-- Information given follows --
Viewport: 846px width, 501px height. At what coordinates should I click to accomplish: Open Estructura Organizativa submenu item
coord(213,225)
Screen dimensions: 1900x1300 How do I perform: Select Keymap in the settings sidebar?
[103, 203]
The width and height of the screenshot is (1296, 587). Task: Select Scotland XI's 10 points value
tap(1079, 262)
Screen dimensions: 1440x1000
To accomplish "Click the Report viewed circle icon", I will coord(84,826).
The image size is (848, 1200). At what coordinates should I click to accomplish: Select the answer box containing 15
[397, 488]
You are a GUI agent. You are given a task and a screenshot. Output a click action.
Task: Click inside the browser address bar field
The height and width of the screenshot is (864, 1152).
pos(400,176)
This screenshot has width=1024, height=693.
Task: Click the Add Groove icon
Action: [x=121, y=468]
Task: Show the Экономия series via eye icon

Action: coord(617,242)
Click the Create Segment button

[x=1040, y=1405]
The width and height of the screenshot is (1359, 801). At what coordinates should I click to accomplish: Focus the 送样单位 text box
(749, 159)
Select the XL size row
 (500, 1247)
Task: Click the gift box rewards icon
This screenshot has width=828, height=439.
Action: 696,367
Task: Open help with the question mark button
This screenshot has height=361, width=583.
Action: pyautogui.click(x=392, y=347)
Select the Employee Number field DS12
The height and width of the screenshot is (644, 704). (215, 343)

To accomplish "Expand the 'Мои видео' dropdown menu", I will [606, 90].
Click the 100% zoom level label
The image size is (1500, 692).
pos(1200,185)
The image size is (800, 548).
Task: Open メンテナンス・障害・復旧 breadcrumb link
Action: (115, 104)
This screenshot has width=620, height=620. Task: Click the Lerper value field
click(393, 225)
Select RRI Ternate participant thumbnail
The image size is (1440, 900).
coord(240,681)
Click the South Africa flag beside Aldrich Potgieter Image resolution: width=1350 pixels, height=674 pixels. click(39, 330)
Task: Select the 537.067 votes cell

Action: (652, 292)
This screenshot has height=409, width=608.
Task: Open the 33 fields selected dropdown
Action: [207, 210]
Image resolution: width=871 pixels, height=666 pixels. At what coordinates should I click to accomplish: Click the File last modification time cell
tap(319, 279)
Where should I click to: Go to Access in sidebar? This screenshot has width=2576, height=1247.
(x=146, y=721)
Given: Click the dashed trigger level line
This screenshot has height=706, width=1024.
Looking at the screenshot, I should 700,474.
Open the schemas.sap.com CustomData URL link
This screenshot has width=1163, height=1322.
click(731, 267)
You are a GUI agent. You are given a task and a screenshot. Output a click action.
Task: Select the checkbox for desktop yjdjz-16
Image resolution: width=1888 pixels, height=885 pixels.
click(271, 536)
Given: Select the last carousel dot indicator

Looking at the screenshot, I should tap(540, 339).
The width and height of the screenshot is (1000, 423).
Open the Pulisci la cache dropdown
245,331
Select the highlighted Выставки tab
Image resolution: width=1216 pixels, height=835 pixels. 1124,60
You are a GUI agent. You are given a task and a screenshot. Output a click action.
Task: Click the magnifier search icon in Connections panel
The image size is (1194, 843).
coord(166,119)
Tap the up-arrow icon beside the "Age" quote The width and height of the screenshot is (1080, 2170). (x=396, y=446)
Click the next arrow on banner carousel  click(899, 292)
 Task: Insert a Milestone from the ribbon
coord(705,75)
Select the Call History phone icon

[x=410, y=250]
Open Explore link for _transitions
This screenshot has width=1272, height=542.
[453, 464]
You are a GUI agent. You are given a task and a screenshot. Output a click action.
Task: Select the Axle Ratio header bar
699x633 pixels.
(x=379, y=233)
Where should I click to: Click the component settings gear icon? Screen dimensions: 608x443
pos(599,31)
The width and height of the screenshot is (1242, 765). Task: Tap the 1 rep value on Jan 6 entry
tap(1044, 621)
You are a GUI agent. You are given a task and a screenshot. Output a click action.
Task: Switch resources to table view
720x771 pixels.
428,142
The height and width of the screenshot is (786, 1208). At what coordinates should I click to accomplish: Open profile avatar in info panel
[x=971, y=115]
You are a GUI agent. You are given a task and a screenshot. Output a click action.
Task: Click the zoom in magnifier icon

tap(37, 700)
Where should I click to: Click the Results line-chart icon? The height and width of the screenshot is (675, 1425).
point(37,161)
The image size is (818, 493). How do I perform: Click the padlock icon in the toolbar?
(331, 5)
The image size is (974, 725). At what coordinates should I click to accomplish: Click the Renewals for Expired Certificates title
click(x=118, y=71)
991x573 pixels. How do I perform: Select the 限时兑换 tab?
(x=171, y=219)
-- Information given concluded --
Assignment ▸
Copy out the records once more, exactly as they are written.

Response to this task ▸
Viewport: 846px width, 501px height. At what coordinates should I click to accomplish: Open Estructura Organizativa submenu item
coord(213,225)
Screen dimensions: 1900x1300 How do I perform: Select Keymap in the settings sidebar?
[103, 203]
The width and height of the screenshot is (1296, 587). Task: Select Scotland XI's 10 points value
tap(1079, 262)
Screen dimensions: 1440x1000
To accomplish "Click the Report viewed circle icon", I will coord(84,826).
The image size is (848, 1200). At what coordinates should I click to accomplish: Select the answer box containing 15
[397, 488]
You are a GUI agent. You are given a task and a screenshot. Output a click action.
Task: Click inside the browser address bar field
The height and width of the screenshot is (864, 1152).
pos(400,176)
This screenshot has width=1024, height=693.
Task: Click the Add Groove icon
Action: [x=121, y=468]
Task: Show the Экономия series via eye icon

Action: coord(617,242)
Click the Create Segment button

[x=1040, y=1405]
The width and height of the screenshot is (1359, 801). At what coordinates should I click to accomplish: Focus the 送样单位 text box
(749, 159)
Select the XL size row
 (500, 1247)
Task: Click the gift box rewards icon
This screenshot has width=828, height=439.
Action: 696,367
Task: Open help with the question mark button
This screenshot has height=361, width=583.
Action: pyautogui.click(x=392, y=347)
Select the Employee Number field DS12
The height and width of the screenshot is (644, 704). (215, 343)

To accomplish "Expand the 'Мои видео' dropdown menu", I will [606, 90].
Click the 100% zoom level label
The image size is (1500, 692).
pos(1200,185)
The image size is (800, 548).
Task: Open メンテナンス・障害・復旧 breadcrumb link
Action: (115, 104)
This screenshot has width=620, height=620. Task: Click the Lerper value field
click(393, 225)
Select RRI Ternate participant thumbnail
The image size is (1440, 900).
coord(240,681)
Click the South Africa flag beside Aldrich Potgieter Image resolution: width=1350 pixels, height=674 pixels. click(39, 330)
Task: Select the 537.067 votes cell

Action: (652, 292)
This screenshot has height=409, width=608.
Task: Open the 33 fields selected dropdown
Action: [207, 210]
Image resolution: width=871 pixels, height=666 pixels. At what coordinates should I click to accomplish: Click the File last modification time cell
tap(319, 279)
Where should I click to: Go to Access in sidebar? This screenshot has width=2576, height=1247.
(x=146, y=721)
Given: Click the dashed trigger level line
This screenshot has height=706, width=1024.
Looking at the screenshot, I should 700,474.
Open the schemas.sap.com CustomData URL link
This screenshot has width=1163, height=1322.
click(731, 267)
You are a GUI agent. You are given a task and a screenshot. Output a click action.
Task: Select the checkbox for desktop yjdjz-16
Image resolution: width=1888 pixels, height=885 pixels.
click(271, 536)
Given: Select the last carousel dot indicator

Looking at the screenshot, I should tap(540, 339).
The width and height of the screenshot is (1000, 423).
Open the Pulisci la cache dropdown
245,331
Select the highlighted Выставки tab
Image resolution: width=1216 pixels, height=835 pixels. 1124,60
You are a GUI agent. You are given a task and a screenshot. Output a click action.
Task: Click the magnifier search icon in Connections panel
The image size is (1194, 843).
coord(166,119)
Tap the up-arrow icon beside the "Age" quote The width and height of the screenshot is (1080, 2170). (x=396, y=446)
Click the next arrow on banner carousel  click(899, 292)
 Task: Insert a Milestone from the ribbon
coord(705,75)
Select the Call History phone icon

[x=410, y=250]
Open Explore link for _transitions
This screenshot has width=1272, height=542.
[453, 464]
You are a GUI agent. You are given a task and a screenshot. Output a click action.
Task: Select the Axle Ratio header bar
699x633 pixels.
(x=379, y=233)
Where should I click to: Click the component settings gear icon? Screen dimensions: 608x443
pos(599,31)
The width and height of the screenshot is (1242, 765). Task: Tap the 1 rep value on Jan 6 entry
tap(1044, 621)
You are a GUI agent. You are given a task and a screenshot. Output a click action.
Task: Switch resources to table view
720x771 pixels.
428,142
The height and width of the screenshot is (786, 1208). At what coordinates should I click to accomplish: Open profile avatar in info panel
[x=971, y=115]
You are a GUI agent. You are given a task and a screenshot. Output a click action.
Task: Click the zoom in magnifier icon

tap(37, 700)
Where should I click to: Click the Results line-chart icon? The height and width of the screenshot is (675, 1425).
point(37,161)
The image size is (818, 493). How do I perform: Click the padlock icon in the toolbar?
(331, 5)
The image size is (974, 725). At what coordinates should I click to accomplish: Click the Renewals for Expired Certificates title
click(x=118, y=71)
991x573 pixels. How do I perform: Select the 限时兑换 tab?
(x=171, y=219)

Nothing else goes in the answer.